Exercise:
Could you write out the line containing "Cookiebeleid (699, 2554)" and all the lines below it in the data, exactly, through the final one and nothing else?

Data records:
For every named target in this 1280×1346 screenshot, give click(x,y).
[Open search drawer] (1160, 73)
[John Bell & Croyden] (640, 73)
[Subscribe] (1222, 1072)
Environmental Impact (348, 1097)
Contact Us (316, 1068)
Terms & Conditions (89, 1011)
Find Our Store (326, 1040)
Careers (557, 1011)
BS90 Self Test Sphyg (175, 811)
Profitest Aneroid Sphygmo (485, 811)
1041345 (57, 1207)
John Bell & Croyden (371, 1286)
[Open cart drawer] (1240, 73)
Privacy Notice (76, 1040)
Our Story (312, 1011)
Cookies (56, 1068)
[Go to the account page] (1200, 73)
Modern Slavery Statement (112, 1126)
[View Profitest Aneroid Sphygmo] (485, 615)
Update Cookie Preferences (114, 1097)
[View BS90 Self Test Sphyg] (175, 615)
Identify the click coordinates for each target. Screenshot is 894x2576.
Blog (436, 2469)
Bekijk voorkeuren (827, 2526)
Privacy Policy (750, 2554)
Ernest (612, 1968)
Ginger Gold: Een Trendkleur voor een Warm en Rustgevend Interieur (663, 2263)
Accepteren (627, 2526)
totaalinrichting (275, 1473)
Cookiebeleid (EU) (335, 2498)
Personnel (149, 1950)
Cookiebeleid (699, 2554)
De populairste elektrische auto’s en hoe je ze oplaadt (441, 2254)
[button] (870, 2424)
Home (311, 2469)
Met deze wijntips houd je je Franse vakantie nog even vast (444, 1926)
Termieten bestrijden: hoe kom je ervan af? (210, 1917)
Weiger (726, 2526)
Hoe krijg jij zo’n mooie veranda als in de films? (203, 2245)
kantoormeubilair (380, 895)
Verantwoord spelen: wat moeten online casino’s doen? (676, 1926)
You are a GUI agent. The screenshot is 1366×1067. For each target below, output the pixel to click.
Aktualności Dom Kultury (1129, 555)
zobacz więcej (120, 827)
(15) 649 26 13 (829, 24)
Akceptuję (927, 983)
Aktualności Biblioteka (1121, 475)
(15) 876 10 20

Answer box:
Cookiebeleid (699, 2554)
De populairste elektrische auto’s en hoe je ze oplaadt (441, 2254)
[button] (870, 2424)
Home (311, 2469)
Met deze wijntips houd je je Franse vakantie nog even vast (444, 1926)
Termieten bestrijden: hoe kom je ervan af? (210, 1917)
Weiger (726, 2526)
Hoe krijg jij zo’n mooie veranda als in de films? (203, 2245)
kantoormeubilair (380, 895)
Verantwoord spelen: wat moeten online casino’s doen? (676, 1926)
You are a GUI agent. The screenshot is 1366×1067. For each target below, output the pixel to click.
Aktualności Dom Kultury (1129, 555)
zobacz więcej (120, 827)
(15) 649 26 13 (829, 24)
Akceptuję (927, 983)
Aktualności Biblioteka (1121, 475)
(15) 876 10 20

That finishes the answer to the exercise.